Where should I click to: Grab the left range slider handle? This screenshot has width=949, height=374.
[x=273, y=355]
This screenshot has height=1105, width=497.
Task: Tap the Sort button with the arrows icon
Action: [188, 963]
════════════════════
(The task) Copy every one of the rows above word for word.

(The completed task)
Where should I click to: Grab the left range slider handle? This screenshot has width=949, height=374.
[x=273, y=355]
This screenshot has height=1105, width=497.
Task: Tap the Sort button with the arrows icon
Action: [188, 963]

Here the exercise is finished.